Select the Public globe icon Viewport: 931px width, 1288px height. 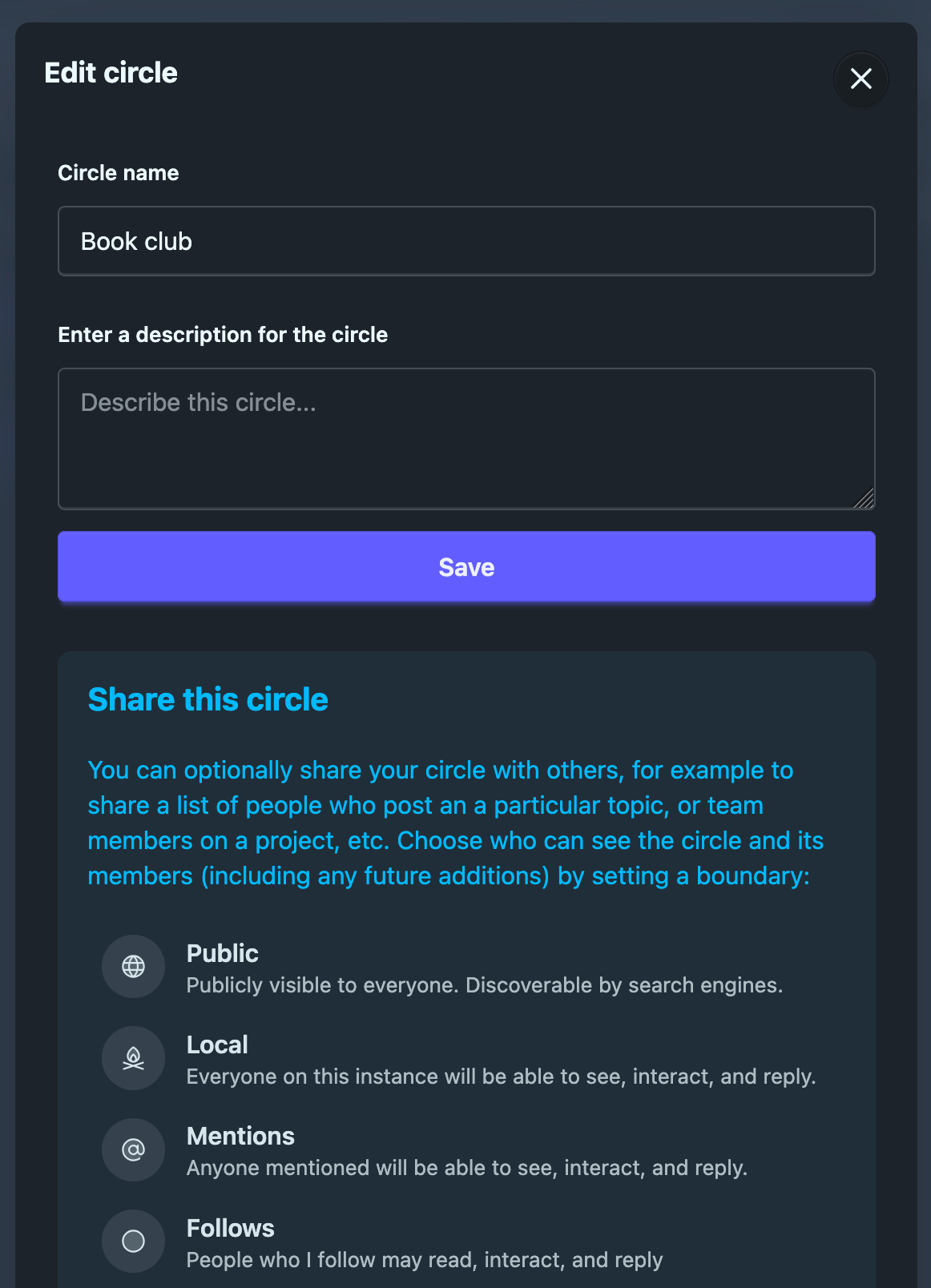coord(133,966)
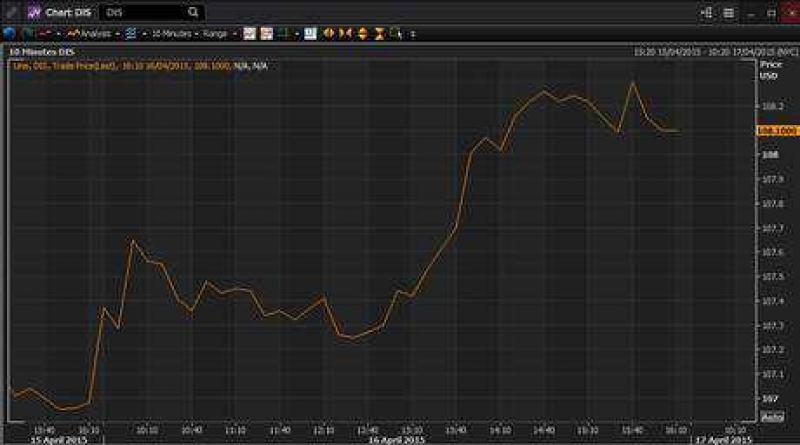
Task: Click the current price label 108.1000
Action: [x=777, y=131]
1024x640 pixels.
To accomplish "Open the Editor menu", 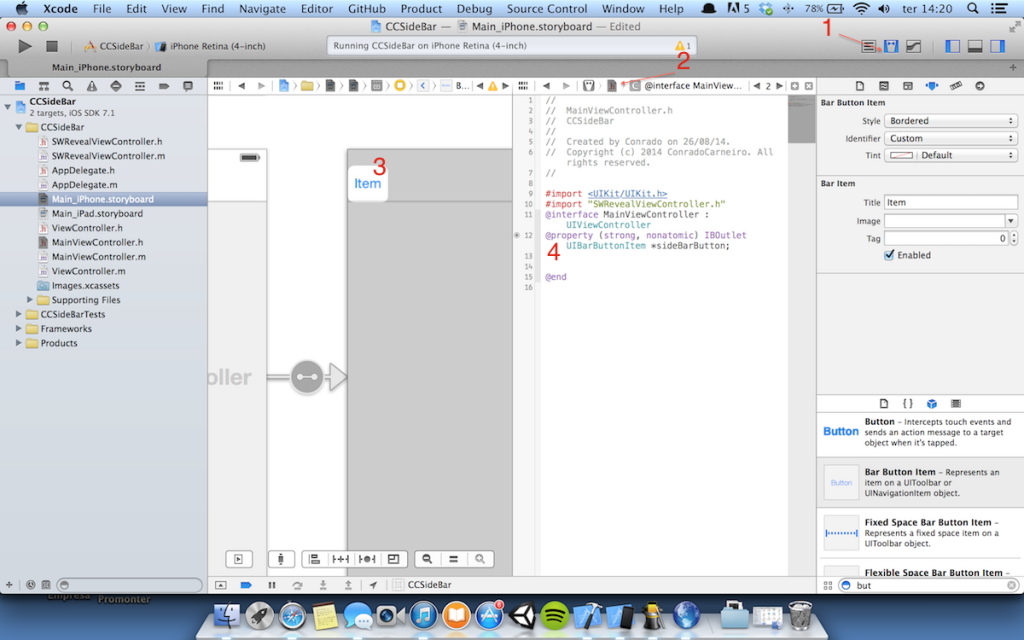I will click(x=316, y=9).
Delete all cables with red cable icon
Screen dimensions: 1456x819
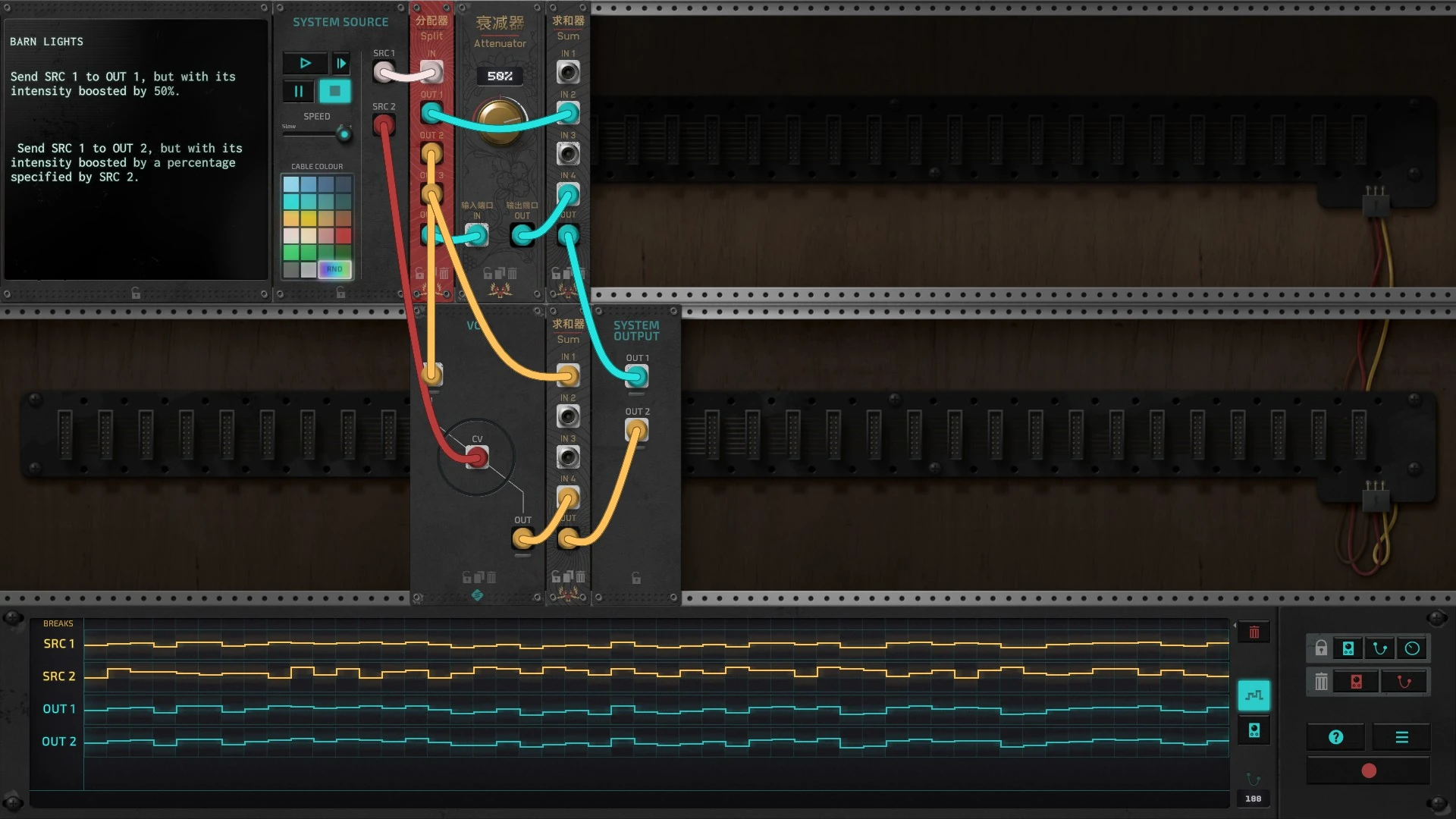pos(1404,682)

** Problem description **
Could you turn the rows above, from the line with "Delete all cables with red cable icon" through the end of the rows, into a numbered list, skipping blank lines and leaving out the pictures?

** Written reply **
1. Delete all cables with red cable icon
2. Screen dimensions: 1456x819
3. pos(1404,682)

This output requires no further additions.